Ketika hendak menuruni tangga, ia dipanggil oleh sang ibu. Dengan bermaksud sedikit basa basi karena merasa telah mengambil perhatian anaknya selama beberapa menit –aseeek- , setelah saling bertanya asal daerah, ternyata ia mengetahui almamaterku, Ponpes Darussalam, akupun terjebak dalam perbincangan panjang yang membuatku terus beristighfar dan berucap syukur dalam hati.

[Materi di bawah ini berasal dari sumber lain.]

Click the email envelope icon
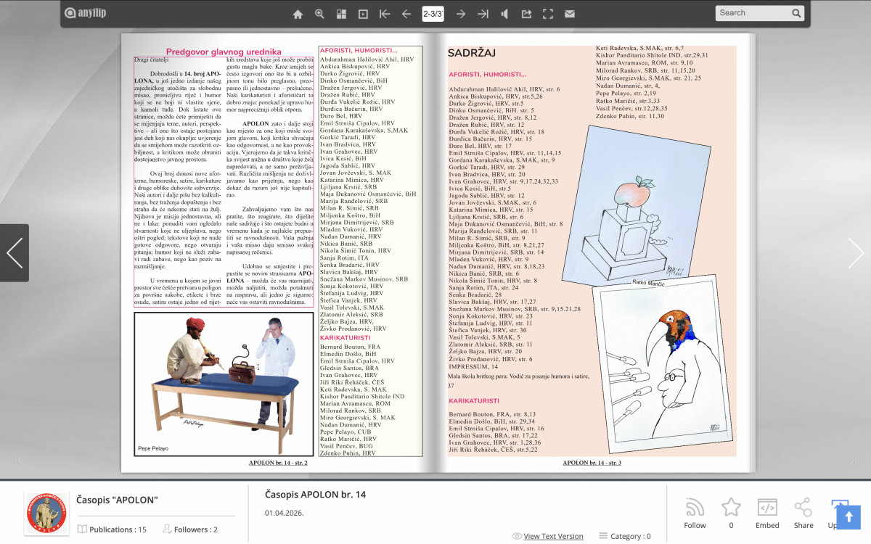 pyautogui.click(x=570, y=14)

Ibu ini hidup sebatang kara. Orangtuanya sudah meninggal, saudara kandungnya tidak mau mengakui keberadaannya, suaminya apalagi. Dahulu ia menikah siri dengan seorang lelaki jawa. Setelah menikah beberapa bulan, ia memutuskan untuk bekerja sebagai TKW diluar sana. Ketika pulang ke Indonesia, ia mendapati suaminya telah beristri dengan status pernikahan yang sah secara agama maupun administratif (bukan siri). Kala itu suaminya pun menetapkan pilihan untuk tinggal bersama istri mudanya, tepat ketika ia mendapati dirinya hamil 2 bulan. Alhasil, ia mengandung, melahirkan dan membesarkan anak tanpa suami disampingnya. Hingga saat itu, ia masih bersabar sampai suatu hari ia memutuskan untuk bekerja keluar negeri lagi, dan berniat menitipkan anaknya kepada sang suami. Namun apa daya, ketika ia mengunjungi rumahnya, ia sama sekali tidak diizinkan masuk bahkan oleh mertuanya sekalipun. Duhai, nenek mana yang tak ingin menimang cucunya ? kenapa mereka tega sekali.

Hingga bertahun-tahun kemudian, sang ibu memilih bekerja di sebuah pabrik di ibukota dan menitipkan anaknya kepada tetangga. Namun naluri seorang ibu, ia merasa tidak nyaman ketika anaknya bersama oranglain, -ada ketakutan yang luar biasa memancar dari wajahnya. Nah alasan itulah yang menyebabkan hingga saat ini ia terus kesana kemari dengan tujuan mencari pesantren (salah satu yang sempat ia kunjungi adalah Darussalam) yang bisa menampung anaknya dengan biaya gratis dan ia bisa tetap melanjutkan pekerjaannya..

Dari sinilah aku terus bersyukur. Ia masih memberiku nafas, lengkap dengan orang-orang yang menyayangiku, pun dengan rizki yang senantiasa mengalir. Subhanallah. Tidak semua orang merasakan hal tersebut bahkan hal sesederhana kata “sayang”. Aku yakin Allah merencanakan pertemuan ini agar aku mampu belajar bersyukur.